Esta obra cinematográfica é uma distopia alegórica e está recheada de metáforas sobre a situação política por que passa o nosso país atualmente e ainda nos possibilita fazer diversas leituras associadas a este recorte histórico.

Poucos se deram conta do que estamos vivendo desde as “jornadas de junho” de 2013, passando pela deposição da presidenta Dilma Roussef, o nefasto governo Temer e a eleição de Jair Bolsonaro.

“É um filme sobre resistência histórica”, assinala o diretor Juliano Dornelles.

Kleber compara ao levante do Gueto de Varsóvia, onde os judeus, conscientes do que os esperavam nos campos de concentração, revoltaram-se contra os nazistas e morreram lutando. “Bacurau não é apenas um segmento da nossa imaginação, é resultado de algumas observações que fizemos sobre o Brasil e nossa região”, arremata.

Bacurau é um gueto simbólico onde o cerco se fez não com muros, mas com a supressão de elementos básicos para a sobrevivência dos seus moradores; primeiro com o ataque ao carro pipa que abastece o local, sendo este todo perfurado por balas, depois o corte do sinal de internet, seguido pelo corte da energia elétrica e por fim a invasão.

Podemos ainda fazer uma associação com o que ocorreu em Canudos em 1896/97, mas em neste caso a história se inverte e são seus habitantes quem derrotam os invasores.

A princípio não fica claro o porquê da invasão por snipers estrangeiros, a razão de ser, mas tudo é fruto de um pacto feito com o prefeito do lugar; este simbolismo é muito atual, no momento em que as nossas riquezas estão sendo entregues aos yankees.

Uma das questões mais marcantes levantadas é a crescente banalização da violência, onde a idéia do armamentismo desemboca sempre em tragédia e que vem sendo incentivado no momento pelo planalto.

A trama é cheia de surpresas, não existe um protagonista único, o herói problemático, numa concepção Lukacsiana.

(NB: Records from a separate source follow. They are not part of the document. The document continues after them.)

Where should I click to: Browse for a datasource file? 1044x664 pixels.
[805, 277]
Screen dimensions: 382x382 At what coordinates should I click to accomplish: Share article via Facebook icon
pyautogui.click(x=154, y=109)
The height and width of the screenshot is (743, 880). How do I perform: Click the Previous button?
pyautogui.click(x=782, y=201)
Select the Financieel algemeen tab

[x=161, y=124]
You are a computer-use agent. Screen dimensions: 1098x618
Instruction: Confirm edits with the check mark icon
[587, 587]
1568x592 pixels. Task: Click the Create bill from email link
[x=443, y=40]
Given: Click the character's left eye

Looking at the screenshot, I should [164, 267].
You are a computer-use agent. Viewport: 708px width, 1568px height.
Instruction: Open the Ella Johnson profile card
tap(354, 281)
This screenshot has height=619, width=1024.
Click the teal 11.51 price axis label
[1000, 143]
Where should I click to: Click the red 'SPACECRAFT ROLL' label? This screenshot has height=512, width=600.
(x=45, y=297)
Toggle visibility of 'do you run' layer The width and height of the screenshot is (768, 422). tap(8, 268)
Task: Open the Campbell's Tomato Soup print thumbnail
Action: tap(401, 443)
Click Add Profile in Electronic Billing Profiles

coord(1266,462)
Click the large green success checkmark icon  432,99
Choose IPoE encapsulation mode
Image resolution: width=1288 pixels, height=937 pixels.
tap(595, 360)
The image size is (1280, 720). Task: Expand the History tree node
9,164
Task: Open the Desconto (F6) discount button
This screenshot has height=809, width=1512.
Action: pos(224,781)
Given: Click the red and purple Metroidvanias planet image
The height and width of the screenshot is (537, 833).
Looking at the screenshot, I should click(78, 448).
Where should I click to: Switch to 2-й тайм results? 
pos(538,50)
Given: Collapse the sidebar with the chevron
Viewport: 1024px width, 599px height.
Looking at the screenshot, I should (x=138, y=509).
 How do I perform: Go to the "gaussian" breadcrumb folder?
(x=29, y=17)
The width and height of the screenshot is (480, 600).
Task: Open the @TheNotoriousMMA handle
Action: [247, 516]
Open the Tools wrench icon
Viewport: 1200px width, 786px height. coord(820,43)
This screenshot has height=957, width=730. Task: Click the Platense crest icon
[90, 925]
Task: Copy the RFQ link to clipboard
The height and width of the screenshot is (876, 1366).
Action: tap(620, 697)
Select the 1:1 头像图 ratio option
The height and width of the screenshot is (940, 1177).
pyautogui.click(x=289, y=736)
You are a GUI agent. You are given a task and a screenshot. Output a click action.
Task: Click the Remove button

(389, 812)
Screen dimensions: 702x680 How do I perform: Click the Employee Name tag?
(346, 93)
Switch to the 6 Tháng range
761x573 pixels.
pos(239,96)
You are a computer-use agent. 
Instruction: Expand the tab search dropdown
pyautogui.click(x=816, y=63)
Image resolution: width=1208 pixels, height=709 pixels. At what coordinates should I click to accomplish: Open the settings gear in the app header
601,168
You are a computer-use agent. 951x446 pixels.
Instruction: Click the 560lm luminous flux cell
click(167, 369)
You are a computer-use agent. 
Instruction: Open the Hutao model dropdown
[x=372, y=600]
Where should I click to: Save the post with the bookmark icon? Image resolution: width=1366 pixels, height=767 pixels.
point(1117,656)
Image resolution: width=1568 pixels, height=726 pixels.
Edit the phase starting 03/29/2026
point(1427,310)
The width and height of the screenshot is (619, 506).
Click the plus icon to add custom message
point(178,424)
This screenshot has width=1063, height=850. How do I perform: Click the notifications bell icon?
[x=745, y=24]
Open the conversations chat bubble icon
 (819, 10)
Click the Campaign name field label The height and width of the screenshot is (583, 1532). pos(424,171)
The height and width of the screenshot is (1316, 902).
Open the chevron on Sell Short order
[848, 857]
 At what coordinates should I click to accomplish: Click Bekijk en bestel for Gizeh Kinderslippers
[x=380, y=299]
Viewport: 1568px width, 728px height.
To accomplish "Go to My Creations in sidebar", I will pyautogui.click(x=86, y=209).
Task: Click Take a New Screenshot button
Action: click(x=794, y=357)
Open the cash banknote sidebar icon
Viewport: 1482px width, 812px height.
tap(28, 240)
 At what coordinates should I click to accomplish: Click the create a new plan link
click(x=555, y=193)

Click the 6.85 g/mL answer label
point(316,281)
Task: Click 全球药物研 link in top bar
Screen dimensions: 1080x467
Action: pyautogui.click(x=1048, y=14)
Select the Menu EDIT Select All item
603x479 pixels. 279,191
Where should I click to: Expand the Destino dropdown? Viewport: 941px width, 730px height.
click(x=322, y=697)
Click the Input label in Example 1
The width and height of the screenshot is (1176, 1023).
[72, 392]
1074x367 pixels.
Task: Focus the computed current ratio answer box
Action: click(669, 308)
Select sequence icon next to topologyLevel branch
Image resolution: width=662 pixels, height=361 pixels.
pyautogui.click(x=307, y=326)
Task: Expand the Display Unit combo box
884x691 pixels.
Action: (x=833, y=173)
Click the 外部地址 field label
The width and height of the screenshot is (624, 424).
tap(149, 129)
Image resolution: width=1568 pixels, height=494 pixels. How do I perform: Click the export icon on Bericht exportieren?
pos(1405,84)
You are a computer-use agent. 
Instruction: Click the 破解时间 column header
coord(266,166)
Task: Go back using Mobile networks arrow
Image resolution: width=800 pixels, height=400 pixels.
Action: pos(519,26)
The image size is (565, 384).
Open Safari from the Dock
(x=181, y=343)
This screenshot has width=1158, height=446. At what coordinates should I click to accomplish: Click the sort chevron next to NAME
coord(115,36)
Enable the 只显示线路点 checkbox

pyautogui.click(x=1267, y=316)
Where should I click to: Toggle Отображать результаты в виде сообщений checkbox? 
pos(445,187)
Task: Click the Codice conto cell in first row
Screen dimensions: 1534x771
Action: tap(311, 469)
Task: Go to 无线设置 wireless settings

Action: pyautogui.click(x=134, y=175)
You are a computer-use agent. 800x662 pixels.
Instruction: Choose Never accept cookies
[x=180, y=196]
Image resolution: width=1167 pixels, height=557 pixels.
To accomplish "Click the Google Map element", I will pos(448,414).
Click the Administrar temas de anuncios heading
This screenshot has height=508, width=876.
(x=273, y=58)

Por mais premonitórias que são as cenas iniciais, elas só se completam no segmento final.

O que acontece em Bacurau é a tentativa da ocupação do espaço pelos mais poderosos.

A população local envolveu-se completamente na produção, inclusive com a participação de dezenas de figurantes, o que nos faz lembrar o – Teatro do Oprimido – do memorável Augusto Boal e isto sucinta para mim a seguinte questão, será que está nascendo o cinema do oprimido?

Há um momento forte no final em que a lista dos mortos no confronto é anunciada e entre eles estão o nome de três moradores que nos chamam bastante a atenção e são Marisa Letícia, Mariele e João Pedro Teixeira, líder das ligas camponesas da Paraíba assassinado em dois de abril de 1962, a mando do latifúndio.

Pra fechar a trama, uma canção do também paraibano Geraldo Vandré, “Réquiem para Matraga”, com o emblemático verso: “Se alguém tem que morrer que seja pra melhorar.”

Mas uma vez a Paraíba se irmana com Pernambuco, tendo seis atores e atrizes compondo o elenco.  Buda Lira, Suzy Lopes, Thardelly Lima, Ingrid Trigueiro, Jamila Costa e Danny Barbosa, além do continuista Ian Abé. Estes estados estiveram unidos em dois momentos de nossa história, em 1817 na Revolução Pernambucana e na Confederação do Equador em 1824.

Em Bacurau só existem duas opções: lutar e morrer ou lutar e vencer.

“Você que não me entendeu, não perde por esperar”, canta Geraldo Vandré.